**TASK PROMPT**. Starting at the line that contains "View the 140 photos count" in the listing below, write out every line word for word until you have written the line that contains "Given: Open Lorem".

**EXTRACTED ENTRIES**.

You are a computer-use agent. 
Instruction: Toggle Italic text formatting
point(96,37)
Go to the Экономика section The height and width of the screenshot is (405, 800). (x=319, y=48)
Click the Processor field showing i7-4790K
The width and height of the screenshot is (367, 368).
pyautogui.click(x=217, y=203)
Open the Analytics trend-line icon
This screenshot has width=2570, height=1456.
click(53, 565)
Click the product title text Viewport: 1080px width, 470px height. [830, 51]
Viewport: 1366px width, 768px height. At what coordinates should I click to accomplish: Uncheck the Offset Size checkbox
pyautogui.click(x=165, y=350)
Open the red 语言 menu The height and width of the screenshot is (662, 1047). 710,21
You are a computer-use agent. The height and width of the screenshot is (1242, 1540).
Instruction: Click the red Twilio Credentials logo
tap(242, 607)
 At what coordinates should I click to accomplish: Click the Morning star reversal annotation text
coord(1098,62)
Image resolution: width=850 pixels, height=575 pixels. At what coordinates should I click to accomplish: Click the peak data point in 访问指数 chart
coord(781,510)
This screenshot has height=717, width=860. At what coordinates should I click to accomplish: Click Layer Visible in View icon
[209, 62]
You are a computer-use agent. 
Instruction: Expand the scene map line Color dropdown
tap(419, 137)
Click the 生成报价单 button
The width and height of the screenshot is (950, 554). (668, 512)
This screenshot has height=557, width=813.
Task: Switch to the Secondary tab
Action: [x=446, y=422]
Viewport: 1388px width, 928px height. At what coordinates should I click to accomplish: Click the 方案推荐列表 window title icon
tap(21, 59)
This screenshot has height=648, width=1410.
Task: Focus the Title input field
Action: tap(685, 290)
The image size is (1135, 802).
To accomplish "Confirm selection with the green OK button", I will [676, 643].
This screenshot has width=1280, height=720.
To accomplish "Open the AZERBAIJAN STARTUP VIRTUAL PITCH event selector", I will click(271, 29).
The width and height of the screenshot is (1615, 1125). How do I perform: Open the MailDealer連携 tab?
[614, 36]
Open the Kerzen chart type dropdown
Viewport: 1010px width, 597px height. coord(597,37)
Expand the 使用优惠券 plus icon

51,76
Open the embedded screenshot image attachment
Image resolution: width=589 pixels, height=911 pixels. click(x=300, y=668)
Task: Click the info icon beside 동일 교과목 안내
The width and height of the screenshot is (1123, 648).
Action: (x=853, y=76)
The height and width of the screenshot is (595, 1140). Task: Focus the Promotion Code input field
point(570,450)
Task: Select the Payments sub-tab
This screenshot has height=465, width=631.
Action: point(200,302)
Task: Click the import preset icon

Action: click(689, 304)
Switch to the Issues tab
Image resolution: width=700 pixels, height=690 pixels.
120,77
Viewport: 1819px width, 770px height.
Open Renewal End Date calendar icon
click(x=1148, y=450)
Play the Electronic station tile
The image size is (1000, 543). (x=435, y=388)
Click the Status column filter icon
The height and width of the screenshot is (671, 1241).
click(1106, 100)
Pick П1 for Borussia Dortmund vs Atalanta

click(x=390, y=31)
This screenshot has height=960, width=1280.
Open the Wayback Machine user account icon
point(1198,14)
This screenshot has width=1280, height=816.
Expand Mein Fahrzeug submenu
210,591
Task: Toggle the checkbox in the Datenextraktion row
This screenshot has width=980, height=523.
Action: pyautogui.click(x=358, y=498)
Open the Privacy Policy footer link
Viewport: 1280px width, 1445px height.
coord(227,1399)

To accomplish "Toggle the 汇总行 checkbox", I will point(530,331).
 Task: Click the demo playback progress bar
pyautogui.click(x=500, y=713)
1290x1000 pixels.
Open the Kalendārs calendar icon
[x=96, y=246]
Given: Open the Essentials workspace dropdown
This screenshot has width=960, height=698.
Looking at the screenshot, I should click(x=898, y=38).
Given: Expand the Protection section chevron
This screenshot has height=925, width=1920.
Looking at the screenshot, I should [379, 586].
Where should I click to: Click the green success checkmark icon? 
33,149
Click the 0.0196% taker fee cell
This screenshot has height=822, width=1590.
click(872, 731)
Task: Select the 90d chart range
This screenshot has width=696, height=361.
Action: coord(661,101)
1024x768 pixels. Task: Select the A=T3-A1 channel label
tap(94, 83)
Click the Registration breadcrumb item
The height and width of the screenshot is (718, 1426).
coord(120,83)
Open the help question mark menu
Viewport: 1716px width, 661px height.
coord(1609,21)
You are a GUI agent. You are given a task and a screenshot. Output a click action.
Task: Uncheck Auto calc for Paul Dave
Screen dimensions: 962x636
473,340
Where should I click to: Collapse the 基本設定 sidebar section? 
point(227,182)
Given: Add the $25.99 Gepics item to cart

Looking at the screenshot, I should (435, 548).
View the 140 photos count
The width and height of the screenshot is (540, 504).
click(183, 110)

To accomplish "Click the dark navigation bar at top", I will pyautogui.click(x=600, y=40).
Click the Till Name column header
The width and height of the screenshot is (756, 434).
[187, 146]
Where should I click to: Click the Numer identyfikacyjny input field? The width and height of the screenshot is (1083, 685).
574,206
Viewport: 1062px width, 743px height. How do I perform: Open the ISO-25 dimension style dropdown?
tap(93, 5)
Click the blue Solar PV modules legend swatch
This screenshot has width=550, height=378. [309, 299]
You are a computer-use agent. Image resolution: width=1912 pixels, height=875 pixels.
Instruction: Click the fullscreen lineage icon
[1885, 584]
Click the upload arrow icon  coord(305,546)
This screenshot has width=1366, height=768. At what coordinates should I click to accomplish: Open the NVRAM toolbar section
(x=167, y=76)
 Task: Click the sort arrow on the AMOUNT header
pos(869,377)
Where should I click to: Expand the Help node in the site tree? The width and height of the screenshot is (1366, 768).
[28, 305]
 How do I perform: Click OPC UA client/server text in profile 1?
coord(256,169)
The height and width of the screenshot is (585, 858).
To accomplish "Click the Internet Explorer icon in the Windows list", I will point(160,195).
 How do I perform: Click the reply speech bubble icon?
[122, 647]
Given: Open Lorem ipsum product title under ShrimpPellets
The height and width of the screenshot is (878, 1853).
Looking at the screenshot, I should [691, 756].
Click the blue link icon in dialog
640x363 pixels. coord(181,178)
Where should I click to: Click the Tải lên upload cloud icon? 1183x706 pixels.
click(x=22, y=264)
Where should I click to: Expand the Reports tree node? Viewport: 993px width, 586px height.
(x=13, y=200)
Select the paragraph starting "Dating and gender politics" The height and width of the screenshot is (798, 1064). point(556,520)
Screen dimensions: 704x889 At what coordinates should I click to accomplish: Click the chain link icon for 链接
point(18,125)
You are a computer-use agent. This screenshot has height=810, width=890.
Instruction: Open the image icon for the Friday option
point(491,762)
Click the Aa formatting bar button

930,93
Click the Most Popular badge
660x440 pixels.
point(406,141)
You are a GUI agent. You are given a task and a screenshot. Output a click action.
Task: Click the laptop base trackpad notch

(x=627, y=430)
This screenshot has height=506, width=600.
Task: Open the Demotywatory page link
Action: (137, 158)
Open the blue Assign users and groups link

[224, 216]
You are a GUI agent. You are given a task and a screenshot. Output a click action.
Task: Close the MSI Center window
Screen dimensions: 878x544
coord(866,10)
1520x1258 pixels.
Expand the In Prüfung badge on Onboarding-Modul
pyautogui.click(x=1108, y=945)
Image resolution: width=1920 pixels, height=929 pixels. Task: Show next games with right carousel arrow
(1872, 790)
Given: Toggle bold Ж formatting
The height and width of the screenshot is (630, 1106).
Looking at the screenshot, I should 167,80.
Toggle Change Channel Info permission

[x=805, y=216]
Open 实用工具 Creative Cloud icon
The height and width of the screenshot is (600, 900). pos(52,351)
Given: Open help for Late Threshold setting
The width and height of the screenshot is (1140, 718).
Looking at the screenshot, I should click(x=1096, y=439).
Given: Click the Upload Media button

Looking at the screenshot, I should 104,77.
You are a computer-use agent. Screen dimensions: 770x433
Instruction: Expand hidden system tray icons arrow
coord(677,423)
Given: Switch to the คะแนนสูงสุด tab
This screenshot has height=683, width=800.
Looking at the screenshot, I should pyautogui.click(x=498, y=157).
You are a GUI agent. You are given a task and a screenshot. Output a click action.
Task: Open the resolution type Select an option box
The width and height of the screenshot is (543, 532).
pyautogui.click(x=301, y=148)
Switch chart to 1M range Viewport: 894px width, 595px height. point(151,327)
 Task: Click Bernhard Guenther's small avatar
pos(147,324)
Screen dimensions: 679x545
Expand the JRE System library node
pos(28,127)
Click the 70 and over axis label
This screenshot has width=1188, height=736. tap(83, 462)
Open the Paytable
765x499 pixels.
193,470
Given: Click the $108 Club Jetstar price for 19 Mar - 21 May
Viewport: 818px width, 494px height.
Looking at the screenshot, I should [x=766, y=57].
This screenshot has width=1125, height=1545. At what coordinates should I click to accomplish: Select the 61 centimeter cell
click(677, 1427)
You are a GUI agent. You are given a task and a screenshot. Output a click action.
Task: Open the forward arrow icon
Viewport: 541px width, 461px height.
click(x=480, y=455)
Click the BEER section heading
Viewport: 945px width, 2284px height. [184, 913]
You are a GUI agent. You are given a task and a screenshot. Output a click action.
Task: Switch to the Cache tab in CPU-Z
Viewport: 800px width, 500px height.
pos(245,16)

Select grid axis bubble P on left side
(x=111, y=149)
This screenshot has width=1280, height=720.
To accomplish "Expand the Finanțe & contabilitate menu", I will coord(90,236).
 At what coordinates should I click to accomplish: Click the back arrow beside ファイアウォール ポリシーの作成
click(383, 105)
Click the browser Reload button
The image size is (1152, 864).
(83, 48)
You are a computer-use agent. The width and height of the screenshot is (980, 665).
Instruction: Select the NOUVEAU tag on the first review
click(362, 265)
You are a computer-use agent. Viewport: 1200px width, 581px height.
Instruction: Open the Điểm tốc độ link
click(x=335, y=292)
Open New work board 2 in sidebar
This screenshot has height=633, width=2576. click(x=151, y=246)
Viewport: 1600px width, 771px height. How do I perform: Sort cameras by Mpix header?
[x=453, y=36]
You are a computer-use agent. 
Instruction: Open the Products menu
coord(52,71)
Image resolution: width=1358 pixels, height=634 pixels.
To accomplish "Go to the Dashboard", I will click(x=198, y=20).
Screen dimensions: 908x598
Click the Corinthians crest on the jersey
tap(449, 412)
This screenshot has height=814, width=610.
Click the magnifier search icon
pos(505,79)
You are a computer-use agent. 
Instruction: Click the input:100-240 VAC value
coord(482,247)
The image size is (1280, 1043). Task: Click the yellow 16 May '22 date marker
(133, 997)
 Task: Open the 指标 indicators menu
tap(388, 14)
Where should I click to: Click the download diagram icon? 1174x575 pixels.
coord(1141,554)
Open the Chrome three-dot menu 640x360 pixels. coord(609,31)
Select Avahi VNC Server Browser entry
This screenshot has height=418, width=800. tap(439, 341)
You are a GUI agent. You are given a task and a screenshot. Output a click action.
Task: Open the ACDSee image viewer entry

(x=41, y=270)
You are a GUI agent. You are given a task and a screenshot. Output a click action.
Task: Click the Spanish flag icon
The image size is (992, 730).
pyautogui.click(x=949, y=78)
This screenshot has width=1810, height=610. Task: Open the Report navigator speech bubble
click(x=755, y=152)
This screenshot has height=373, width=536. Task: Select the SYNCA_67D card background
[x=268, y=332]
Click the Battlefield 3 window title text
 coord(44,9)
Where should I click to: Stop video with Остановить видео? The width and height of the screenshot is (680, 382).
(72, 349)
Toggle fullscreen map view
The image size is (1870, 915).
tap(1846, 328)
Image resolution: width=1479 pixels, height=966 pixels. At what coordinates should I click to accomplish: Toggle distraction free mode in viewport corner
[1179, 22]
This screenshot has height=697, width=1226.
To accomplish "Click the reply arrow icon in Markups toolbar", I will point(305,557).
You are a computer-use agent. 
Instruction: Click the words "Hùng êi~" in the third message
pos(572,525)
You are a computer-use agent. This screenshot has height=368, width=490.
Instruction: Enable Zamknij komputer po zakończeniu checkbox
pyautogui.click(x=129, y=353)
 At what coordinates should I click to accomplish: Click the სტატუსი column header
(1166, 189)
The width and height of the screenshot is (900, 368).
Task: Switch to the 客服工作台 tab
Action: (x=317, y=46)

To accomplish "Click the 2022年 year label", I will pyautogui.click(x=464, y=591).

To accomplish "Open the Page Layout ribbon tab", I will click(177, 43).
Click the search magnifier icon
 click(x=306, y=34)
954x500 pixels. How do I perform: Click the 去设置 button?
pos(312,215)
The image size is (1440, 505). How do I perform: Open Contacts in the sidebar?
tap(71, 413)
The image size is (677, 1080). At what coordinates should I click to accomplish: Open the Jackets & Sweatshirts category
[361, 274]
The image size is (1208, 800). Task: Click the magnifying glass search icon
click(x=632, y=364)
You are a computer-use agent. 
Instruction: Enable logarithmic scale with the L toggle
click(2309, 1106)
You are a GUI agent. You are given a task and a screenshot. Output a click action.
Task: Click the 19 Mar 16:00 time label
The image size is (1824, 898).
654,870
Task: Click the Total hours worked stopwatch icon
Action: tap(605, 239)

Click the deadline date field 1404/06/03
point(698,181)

**SOLVED PROBLEM**.
View the 140 photos count
The width and height of the screenshot is (540, 504).
click(183, 110)

To accomplish "Click the dark navigation bar at top", I will pyautogui.click(x=600, y=40).
Click the Till Name column header
The width and height of the screenshot is (756, 434).
[187, 146]
Where should I click to: Click the Numer identyfikacyjny input field? The width and height of the screenshot is (1083, 685).
574,206
Viewport: 1062px width, 743px height. How do I perform: Open the ISO-25 dimension style dropdown?
tap(93, 5)
Click the blue Solar PV modules legend swatch
This screenshot has width=550, height=378. [309, 299]
You are a computer-use agent. Image resolution: width=1912 pixels, height=875 pixels.
Instruction: Click the fullscreen lineage icon
[1885, 584]
Click the upload arrow icon  coord(305,546)
This screenshot has width=1366, height=768. At what coordinates should I click to accomplish: Open the NVRAM toolbar section
(x=167, y=76)
 Task: Click the sort arrow on the AMOUNT header
pos(869,377)
Where should I click to: Expand the Help node in the site tree? The width and height of the screenshot is (1366, 768).
[28, 305]
 How do I perform: Click OPC UA client/server text in profile 1?
coord(256,169)
The height and width of the screenshot is (585, 858).
To accomplish "Click the Internet Explorer icon in the Windows list", I will point(160,195).
 How do I perform: Click the reply speech bubble icon?
[122, 647]
Given: Open Lorem ipsum product title under ShrimpPellets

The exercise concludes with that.